■ ASSIGNMENT ■
Print exactly those lines that run from the beginning of the data to the line bearing "Expand the 订单", inclusive.

══════════════════════════════

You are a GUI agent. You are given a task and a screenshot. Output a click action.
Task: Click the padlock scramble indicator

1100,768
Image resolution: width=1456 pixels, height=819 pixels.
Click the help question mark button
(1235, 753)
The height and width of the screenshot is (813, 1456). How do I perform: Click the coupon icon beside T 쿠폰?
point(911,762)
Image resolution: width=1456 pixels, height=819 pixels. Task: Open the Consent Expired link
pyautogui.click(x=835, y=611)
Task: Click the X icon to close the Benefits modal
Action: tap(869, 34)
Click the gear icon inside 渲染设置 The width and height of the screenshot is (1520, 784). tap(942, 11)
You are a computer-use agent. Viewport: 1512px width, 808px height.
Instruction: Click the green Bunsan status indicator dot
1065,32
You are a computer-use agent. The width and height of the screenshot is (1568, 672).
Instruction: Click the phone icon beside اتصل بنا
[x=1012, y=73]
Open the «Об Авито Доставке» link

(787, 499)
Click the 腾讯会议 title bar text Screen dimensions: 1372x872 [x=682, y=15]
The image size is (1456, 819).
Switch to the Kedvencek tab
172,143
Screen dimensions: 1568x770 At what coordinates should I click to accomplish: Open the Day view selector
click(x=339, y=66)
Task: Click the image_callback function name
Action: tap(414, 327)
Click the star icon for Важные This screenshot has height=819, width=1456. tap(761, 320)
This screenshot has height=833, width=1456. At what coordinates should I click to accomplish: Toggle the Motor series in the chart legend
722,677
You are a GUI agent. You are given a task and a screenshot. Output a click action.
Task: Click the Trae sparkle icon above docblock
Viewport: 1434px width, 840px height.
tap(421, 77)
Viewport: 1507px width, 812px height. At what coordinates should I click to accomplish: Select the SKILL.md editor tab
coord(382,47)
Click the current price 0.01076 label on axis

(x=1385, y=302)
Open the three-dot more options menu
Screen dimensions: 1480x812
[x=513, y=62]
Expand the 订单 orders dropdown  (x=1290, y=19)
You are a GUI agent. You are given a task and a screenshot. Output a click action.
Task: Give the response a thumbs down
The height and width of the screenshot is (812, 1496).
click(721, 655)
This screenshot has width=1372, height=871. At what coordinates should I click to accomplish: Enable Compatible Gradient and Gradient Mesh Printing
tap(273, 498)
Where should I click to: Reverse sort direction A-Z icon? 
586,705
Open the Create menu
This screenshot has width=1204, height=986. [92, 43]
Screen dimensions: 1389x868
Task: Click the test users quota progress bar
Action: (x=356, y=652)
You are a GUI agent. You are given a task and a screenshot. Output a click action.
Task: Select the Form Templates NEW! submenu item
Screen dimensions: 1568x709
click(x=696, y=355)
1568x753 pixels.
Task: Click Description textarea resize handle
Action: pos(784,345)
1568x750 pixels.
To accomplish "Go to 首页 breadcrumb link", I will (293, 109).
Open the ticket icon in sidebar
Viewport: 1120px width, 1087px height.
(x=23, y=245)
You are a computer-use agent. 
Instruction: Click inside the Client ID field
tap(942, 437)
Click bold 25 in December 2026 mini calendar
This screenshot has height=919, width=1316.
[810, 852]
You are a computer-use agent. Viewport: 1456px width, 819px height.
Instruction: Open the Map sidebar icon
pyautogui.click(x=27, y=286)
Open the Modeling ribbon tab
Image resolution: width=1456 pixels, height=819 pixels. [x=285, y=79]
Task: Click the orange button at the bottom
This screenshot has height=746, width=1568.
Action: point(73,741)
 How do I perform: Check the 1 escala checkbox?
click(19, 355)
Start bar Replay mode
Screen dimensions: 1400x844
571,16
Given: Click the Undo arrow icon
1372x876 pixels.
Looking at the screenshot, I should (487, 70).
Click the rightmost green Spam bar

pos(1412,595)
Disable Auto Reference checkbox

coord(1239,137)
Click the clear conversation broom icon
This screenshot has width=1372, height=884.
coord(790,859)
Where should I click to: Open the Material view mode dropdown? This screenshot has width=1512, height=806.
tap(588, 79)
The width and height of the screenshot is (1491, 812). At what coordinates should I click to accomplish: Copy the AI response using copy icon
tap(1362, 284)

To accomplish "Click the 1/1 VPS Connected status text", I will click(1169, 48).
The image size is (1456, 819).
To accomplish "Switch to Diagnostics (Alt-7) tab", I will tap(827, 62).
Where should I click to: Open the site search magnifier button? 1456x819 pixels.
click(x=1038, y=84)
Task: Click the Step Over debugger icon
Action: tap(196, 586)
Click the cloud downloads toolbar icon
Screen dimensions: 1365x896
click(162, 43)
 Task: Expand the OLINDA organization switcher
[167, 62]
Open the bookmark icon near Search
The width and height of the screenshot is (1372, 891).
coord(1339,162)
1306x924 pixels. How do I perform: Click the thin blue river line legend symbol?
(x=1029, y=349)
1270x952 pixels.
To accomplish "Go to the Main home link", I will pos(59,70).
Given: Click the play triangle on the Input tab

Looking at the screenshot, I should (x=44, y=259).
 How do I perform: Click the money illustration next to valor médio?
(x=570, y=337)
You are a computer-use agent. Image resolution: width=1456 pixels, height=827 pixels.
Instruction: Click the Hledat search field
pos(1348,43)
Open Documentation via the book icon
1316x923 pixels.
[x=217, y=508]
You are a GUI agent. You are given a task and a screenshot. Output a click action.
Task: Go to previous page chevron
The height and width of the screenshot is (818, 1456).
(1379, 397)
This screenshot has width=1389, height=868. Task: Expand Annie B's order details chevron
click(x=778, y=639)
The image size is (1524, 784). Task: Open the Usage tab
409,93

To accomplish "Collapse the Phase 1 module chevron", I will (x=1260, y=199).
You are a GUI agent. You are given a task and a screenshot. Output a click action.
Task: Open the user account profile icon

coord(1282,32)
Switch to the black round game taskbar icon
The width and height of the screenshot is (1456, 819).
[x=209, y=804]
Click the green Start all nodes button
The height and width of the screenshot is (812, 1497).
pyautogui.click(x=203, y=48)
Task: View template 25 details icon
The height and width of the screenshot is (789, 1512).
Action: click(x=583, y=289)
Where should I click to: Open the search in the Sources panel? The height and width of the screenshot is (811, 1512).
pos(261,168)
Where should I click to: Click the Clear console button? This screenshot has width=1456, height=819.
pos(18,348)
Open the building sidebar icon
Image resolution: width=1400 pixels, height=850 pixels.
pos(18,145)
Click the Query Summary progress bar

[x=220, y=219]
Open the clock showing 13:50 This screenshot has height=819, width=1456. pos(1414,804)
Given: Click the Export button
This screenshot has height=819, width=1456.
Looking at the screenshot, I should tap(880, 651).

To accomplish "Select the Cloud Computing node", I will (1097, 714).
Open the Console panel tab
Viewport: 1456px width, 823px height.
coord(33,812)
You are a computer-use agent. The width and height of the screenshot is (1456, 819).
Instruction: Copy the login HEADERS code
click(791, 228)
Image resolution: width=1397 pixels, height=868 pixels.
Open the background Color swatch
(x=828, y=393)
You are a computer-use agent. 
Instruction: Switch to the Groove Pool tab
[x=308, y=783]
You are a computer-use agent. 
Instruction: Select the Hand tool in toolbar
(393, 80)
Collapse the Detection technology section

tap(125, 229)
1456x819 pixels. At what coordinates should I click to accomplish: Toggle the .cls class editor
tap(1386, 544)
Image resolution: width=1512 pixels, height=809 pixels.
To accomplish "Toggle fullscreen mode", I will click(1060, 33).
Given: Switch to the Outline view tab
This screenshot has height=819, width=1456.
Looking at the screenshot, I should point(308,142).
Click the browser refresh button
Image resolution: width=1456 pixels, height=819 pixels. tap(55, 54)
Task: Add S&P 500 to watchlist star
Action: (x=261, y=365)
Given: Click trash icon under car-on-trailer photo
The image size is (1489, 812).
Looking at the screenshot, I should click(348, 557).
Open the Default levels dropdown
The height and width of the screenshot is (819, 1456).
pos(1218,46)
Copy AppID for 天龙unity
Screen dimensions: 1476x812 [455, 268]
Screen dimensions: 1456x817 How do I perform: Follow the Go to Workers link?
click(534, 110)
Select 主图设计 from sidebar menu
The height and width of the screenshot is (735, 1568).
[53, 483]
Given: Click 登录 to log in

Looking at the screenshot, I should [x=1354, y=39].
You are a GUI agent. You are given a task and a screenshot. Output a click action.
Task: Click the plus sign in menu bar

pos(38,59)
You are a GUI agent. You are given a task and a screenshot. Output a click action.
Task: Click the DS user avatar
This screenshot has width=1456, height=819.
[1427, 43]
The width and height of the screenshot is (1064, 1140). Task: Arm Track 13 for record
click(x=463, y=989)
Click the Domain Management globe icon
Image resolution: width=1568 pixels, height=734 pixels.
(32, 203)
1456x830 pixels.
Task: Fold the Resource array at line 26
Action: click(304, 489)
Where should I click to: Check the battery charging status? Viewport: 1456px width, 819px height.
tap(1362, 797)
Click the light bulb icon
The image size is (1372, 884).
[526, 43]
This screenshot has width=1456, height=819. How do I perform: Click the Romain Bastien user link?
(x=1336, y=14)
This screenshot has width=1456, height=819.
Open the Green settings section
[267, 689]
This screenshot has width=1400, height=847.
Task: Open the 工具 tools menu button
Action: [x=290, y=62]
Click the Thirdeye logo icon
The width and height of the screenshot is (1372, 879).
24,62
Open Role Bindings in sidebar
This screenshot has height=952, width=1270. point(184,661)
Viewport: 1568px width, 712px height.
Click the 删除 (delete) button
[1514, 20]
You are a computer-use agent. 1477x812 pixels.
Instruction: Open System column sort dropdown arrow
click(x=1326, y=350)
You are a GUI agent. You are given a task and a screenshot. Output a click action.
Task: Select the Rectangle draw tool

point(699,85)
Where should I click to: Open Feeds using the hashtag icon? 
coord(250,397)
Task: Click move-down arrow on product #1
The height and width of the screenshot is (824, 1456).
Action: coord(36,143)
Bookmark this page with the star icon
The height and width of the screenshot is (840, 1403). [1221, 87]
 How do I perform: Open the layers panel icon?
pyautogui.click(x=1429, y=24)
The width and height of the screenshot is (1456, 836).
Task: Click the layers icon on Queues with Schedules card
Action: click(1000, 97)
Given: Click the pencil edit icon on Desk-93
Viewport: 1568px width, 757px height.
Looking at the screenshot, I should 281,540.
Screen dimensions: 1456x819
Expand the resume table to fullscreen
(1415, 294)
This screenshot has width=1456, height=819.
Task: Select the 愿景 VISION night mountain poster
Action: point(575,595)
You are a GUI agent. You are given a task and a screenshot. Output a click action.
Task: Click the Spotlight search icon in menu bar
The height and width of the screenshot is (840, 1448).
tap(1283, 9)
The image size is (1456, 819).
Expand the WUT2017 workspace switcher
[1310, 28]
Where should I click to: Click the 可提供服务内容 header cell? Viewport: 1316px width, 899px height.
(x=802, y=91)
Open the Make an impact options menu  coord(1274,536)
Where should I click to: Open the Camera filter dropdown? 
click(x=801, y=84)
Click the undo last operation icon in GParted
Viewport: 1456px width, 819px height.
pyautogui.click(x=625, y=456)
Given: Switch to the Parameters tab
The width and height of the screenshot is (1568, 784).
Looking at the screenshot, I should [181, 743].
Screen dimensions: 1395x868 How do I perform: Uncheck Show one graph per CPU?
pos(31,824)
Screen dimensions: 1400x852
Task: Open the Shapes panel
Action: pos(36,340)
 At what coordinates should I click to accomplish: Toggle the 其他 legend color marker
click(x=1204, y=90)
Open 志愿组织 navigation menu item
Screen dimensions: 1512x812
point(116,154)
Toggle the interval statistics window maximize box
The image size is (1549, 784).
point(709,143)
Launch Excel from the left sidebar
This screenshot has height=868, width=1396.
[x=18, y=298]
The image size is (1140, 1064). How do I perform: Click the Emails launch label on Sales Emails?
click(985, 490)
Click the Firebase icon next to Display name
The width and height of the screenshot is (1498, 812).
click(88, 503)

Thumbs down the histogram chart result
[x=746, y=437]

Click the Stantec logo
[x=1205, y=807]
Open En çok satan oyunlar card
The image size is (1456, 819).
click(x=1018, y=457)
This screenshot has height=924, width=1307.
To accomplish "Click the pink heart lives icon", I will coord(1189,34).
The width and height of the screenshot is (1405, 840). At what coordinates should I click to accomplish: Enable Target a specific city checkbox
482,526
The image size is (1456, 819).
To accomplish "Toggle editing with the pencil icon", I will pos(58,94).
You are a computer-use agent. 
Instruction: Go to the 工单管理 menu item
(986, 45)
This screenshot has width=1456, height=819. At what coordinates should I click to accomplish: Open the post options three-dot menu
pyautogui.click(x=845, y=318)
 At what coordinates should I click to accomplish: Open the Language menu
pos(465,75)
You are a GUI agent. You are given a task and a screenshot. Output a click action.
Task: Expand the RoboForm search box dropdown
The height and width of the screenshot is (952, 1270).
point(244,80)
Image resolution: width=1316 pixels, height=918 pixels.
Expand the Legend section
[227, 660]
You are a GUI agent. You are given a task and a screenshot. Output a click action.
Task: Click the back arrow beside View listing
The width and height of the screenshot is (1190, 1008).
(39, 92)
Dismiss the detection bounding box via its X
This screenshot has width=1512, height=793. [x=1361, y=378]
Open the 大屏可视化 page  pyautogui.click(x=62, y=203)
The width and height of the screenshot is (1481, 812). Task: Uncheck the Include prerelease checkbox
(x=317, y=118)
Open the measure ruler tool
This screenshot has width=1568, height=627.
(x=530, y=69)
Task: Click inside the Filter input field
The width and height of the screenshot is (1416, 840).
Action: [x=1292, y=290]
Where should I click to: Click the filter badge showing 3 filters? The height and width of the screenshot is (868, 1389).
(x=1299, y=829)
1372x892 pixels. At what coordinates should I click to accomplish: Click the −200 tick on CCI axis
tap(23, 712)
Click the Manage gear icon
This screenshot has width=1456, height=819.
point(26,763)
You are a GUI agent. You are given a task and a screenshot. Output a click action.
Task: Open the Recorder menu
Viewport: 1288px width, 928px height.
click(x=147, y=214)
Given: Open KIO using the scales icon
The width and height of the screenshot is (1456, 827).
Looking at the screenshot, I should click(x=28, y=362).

══════════════════════════════

■ REPLY TO THE TASK ■
You are a GUI agent. You are given a task and a screenshot. Output a click action.
Task: Click the padlock scramble indicator

1100,768
Image resolution: width=1456 pixels, height=819 pixels.
Click the help question mark button
(1235, 753)
The height and width of the screenshot is (813, 1456). How do I perform: Click the coupon icon beside T 쿠폰?
point(911,762)
Image resolution: width=1456 pixels, height=819 pixels. Task: Open the Consent Expired link
pyautogui.click(x=835, y=611)
Task: Click the X icon to close the Benefits modal
Action: tap(869, 34)
Click the gear icon inside 渲染设置 The width and height of the screenshot is (1520, 784). tap(942, 11)
You are a computer-use agent. Viewport: 1512px width, 808px height.
Instruction: Click the green Bunsan status indicator dot
1065,32
You are a computer-use agent. The width and height of the screenshot is (1568, 672).
Instruction: Click the phone icon beside اتصل بنا
[x=1012, y=73]
Open the «Об Авито Доставке» link

(787, 499)
Click the 腾讯会议 title bar text Screen dimensions: 1372x872 [x=682, y=15]
The image size is (1456, 819).
Switch to the Kedvencek tab
172,143
Screen dimensions: 1568x770 At what coordinates should I click to accomplish: Open the Day view selector
click(x=339, y=66)
Task: Click the image_callback function name
Action: tap(414, 327)
Click the star icon for Важные This screenshot has height=819, width=1456. tap(761, 320)
This screenshot has height=833, width=1456. At what coordinates should I click to accomplish: Toggle the Motor series in the chart legend
722,677
You are a GUI agent. You are given a task and a screenshot. Output a click action.
Task: Click the Trae sparkle icon above docblock
Viewport: 1434px width, 840px height.
tap(421, 77)
Viewport: 1507px width, 812px height. At what coordinates should I click to accomplish: Select the SKILL.md editor tab
coord(382,47)
Click the current price 0.01076 label on axis

(x=1385, y=302)
Open the three-dot more options menu
Screen dimensions: 1480x812
[x=513, y=62]
Expand the 订单 orders dropdown  (x=1290, y=19)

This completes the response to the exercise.